Although the mortality rate increased as the Get With the Guidelines-Heart Failure (GWTG-HF) risk score increased in both groups (P for trend <0.05 for both groups), a lower mortality rate in the early-treatment group compared with that for the nonearly treatment group was "consistently observed across all quartiles," with the absolute risk difference increasing as GWTG-HF risk score quartile rose (P for trend=0.027), the study team reports.

In multivariate analysis, early treatment remained significantly associated with lower in-hospital mortality (odds ratio 0.39; 95% CI 0.20–0.76; P=0.006).

A "novel and interesting" finding, say the authors, is the observation that the association between D2F time and mortality might not be linear. "In the first few hours after emergency-department arrival, mortality steeply increased as D2F time was delayed, but this effect leveled off after approximately 100 min. These findings might support the currently recommended time window of 30 to 60 min after emergency-department arrival for the initiation of management for patients with AHF," they note.

"We need to be as quick as possible when we evaluate and start treating AHF patients in the emergency department," Matsue said.

"I do believe early treatment can improve outcome of AHF patients," added Matsue. "However, I think we need more data that replicate our results before we can recommend early treatment for all AHF patients. Also, we don't know which is more important; early diagnosis or early treatment."

The authors of an accompanying editorial say the investigators are to be "congratulated in providing prospective data on an important issue in acute cardiovascular care" and demonstrating that more rapid decongestion therapy may improve outcomes, perhaps by limiting ongoing myocardial and end-organ injury present in those with acute HF[2].  

"Although optimal management of acute HF may begin with the faster prescription of intravenous furosemide, diagnostic and therapeutic follow-up in acute HF is far more complex, and gaps in HF care following admission and initial therapy may be associated with major risk regardless of whether the first dose of furosemide was delivered rapidly," write Dr James L Januzzi Jr (Massachusetts General Hospital, Boston) and Dr G Michael Felker (Duke University, Durham, NC).

They conclude, "although it is probably important to rapidly introduce effective decongestion therapy . . . optimal acute HF care remains a far more complicated process."

The study was funded by the Cardiovascular Research Fund, Tokyo, Japan.
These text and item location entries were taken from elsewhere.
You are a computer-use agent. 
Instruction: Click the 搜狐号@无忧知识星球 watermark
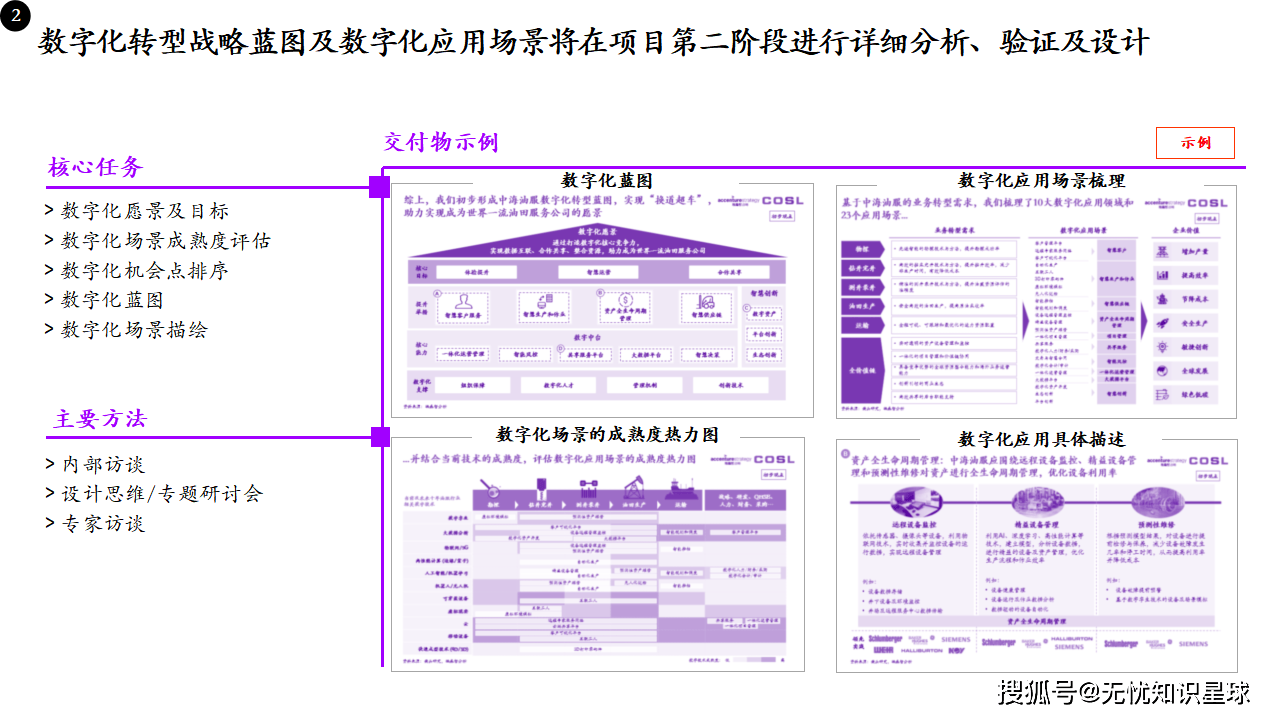(x=1124, y=691)
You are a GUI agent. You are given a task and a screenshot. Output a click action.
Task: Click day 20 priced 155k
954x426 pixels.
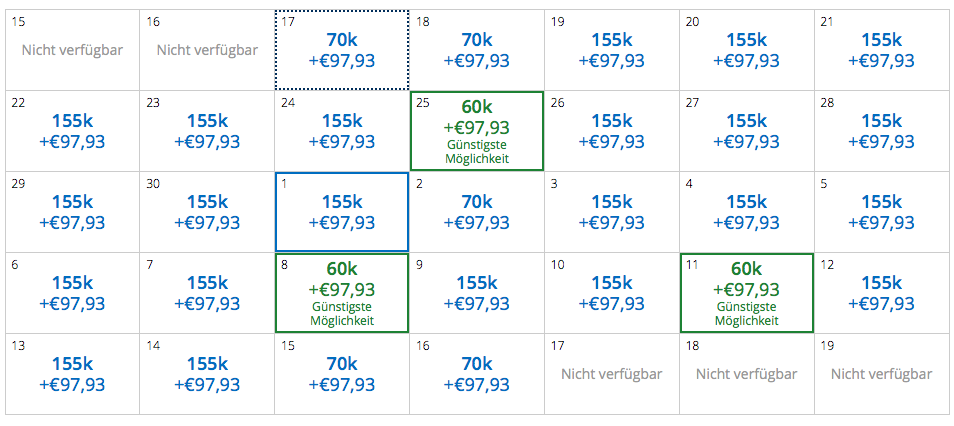point(746,50)
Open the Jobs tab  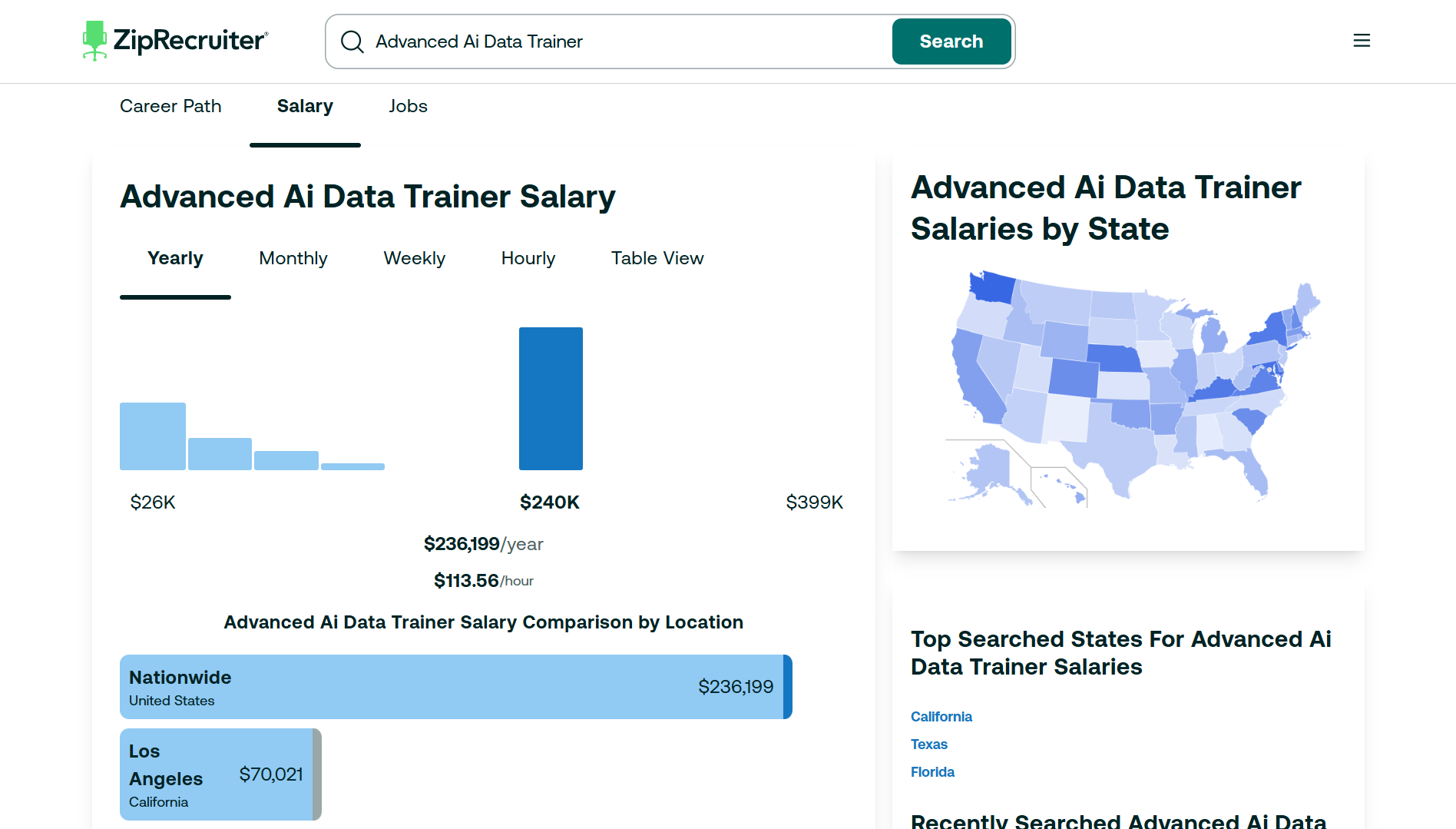(x=408, y=106)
Matsue is supported by the Japan Society for the Promotion of Science Overseas Research Fellowships and received an honorarium from Otsuka Pharmaceutical. Disclosures for the coauthors are listed in the paper. Januzzi has received research grants from Roche Diagnostics, Siemens, Prevencio, Novartis, and Singulex; and served as a consultant for Roche Diagnostics, Siemens, Critical Diagnostics, Philips, Myokardia, Novartis, Boehringer Ingelheim, Amgen, Pfizer, and Abbvie. Felker has received research grants from the National Heart, Lung, and Blood Institute, the American Heart Association, Novartis, Amgen, Roche Diagnostics, and Merck; and served as a consultant for Novartis, Amgen, Bristol-Myers Squibb, GlaxoSmithKline, Myokardia, Medtronic, and Cardionomics.